> _GOAL OF THE EXERCISE_
What you produce should match the records exactly, line for line.

> _Collected data_
__________

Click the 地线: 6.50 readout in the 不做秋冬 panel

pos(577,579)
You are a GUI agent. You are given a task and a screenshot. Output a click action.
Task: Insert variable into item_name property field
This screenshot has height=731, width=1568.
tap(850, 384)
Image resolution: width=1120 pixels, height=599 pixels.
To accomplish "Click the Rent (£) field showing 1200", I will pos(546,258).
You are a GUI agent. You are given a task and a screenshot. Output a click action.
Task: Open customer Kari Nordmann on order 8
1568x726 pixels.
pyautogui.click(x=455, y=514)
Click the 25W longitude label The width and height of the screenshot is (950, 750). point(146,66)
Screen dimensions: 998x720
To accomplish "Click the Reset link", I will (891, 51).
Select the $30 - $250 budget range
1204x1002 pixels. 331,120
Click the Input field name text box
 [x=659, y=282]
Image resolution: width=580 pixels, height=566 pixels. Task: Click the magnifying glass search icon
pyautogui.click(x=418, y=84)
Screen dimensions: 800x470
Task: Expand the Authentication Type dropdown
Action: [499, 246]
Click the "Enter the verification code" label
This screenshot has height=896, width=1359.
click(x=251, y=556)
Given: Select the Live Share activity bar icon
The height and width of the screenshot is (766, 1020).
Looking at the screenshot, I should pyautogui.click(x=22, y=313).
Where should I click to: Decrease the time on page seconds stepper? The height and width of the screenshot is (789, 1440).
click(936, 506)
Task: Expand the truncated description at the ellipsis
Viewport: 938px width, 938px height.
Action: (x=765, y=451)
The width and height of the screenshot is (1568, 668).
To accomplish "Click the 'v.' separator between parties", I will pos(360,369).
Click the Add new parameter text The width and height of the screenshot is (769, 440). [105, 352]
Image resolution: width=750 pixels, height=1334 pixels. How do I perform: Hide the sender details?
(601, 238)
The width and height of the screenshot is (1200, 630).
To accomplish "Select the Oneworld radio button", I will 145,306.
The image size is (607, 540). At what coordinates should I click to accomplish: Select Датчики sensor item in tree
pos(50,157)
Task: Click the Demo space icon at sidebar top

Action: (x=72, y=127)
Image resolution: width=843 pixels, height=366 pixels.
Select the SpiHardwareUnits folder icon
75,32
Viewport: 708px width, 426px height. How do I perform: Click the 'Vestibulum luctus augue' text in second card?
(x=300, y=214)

__________

> _ANSWER TO THIS TASK_
Click the 地线: 6.50 readout in the 不做秋冬 panel

pos(577,579)
You are a GUI agent. You are given a task and a screenshot. Output a click action.
Task: Insert variable into item_name property field
This screenshot has height=731, width=1568.
tap(850, 384)
Image resolution: width=1120 pixels, height=599 pixels.
To accomplish "Click the Rent (£) field showing 1200", I will pos(546,258).
You are a GUI agent. You are given a task and a screenshot. Output a click action.
Task: Open customer Kari Nordmann on order 8
1568x726 pixels.
pyautogui.click(x=455, y=514)
Click the 25W longitude label The width and height of the screenshot is (950, 750). point(146,66)
Screen dimensions: 998x720
To accomplish "Click the Reset link", I will (891, 51).
Select the $30 - $250 budget range
1204x1002 pixels. 331,120
Click the Input field name text box
 [x=659, y=282]
Image resolution: width=580 pixels, height=566 pixels. Task: Click the magnifying glass search icon
pyautogui.click(x=418, y=84)
Screen dimensions: 800x470
Task: Expand the Authentication Type dropdown
Action: [499, 246]
Click the "Enter the verification code" label
This screenshot has height=896, width=1359.
click(x=251, y=556)
Given: Select the Live Share activity bar icon
The height and width of the screenshot is (766, 1020).
Looking at the screenshot, I should pyautogui.click(x=22, y=313).
Where should I click to: Decrease the time on page seconds stepper? The height and width of the screenshot is (789, 1440).
click(936, 506)
Task: Expand the truncated description at the ellipsis
Viewport: 938px width, 938px height.
Action: (x=765, y=451)
The width and height of the screenshot is (1568, 668).
To accomplish "Click the 'v.' separator between parties", I will pos(360,369).
Click the Add new parameter text The width and height of the screenshot is (769, 440). [105, 352]
Image resolution: width=750 pixels, height=1334 pixels. How do I perform: Hide the sender details?
(601, 238)
The width and height of the screenshot is (1200, 630).
To accomplish "Select the Oneworld radio button", I will 145,306.
The image size is (607, 540). At what coordinates should I click to accomplish: Select Датчики sensor item in tree
pos(50,157)
Task: Click the Demo space icon at sidebar top

Action: (x=72, y=127)
Image resolution: width=843 pixels, height=366 pixels.
Select the SpiHardwareUnits folder icon
75,32
Viewport: 708px width, 426px height. How do I perform: Click the 'Vestibulum luctus augue' text in second card?
(x=300, y=214)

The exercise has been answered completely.